2.3.2. Analysis of Landscape Metrics

To evaluate the characteristics of the landscape, many sets of landscape metrics was proposed to use. Leitao et al. recommended a set of 9 indicators for sustainable landscape planning [49]. For the purpose of landscape monitoring, Cushman et al. selected a set of 49 metrics in class level and 54 metrics in landscape level [50]. In this paper, to analyse the characteristics of land use patterns, a set of spatial metrics was given in Table 2 as follows.
The group of area metrics preforms background information of landscape and represent the coverage area, fragmentation and dominant of patches. A fragmented landscape provides less connectivity, greater isolation and the higher percentage of edge area in patches. To evaluate the fragmentation, the indicators such as a number of patches and mean patch size are proposed to perform. A high number of patches and low mean patch size reinforce an interpretation of a fragmented landscape condition [49].
The shape metrics represents the geometric complexity of the landscape. Natural landscapes are often complex and irregular shapes while artificial landscapes correspond to the shape of the basic geometry. The distance metrics such as the mean shape index and the mean Euclidean distance neighbor represents the compactness and continuity of landscape.
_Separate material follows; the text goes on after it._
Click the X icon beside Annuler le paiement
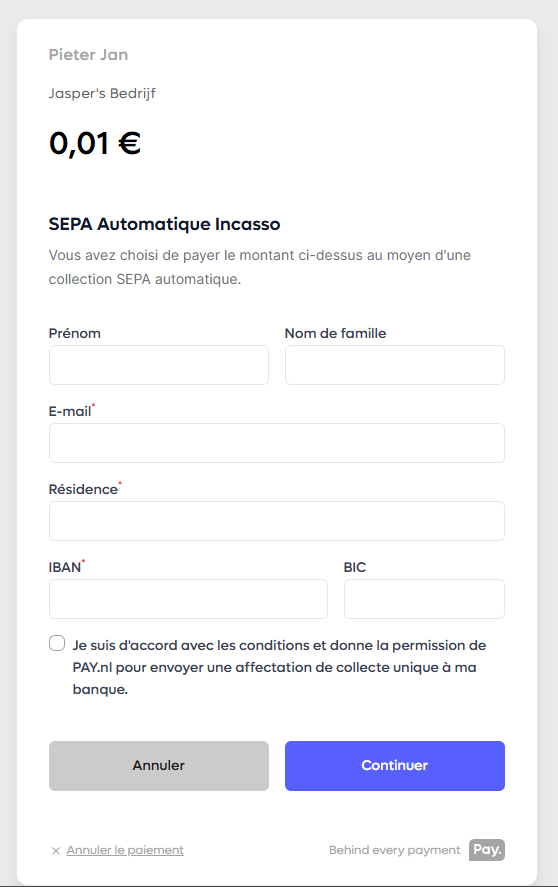The image size is (558, 887). pos(55,851)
The low SHAPE and GYRATE value are indicative of compaction, whereas higher metric values indicate elongation [44]. The analysis of landscape metrics was processed using the tool of Fragstat version 4.2.1 developed and supported by Dr. McGarigal and Dr. Cushman with programming by Eduard Ene. FRAGSTATS is a computer software program designed to compute a wide variety of landscape metrics for categorical map patterns.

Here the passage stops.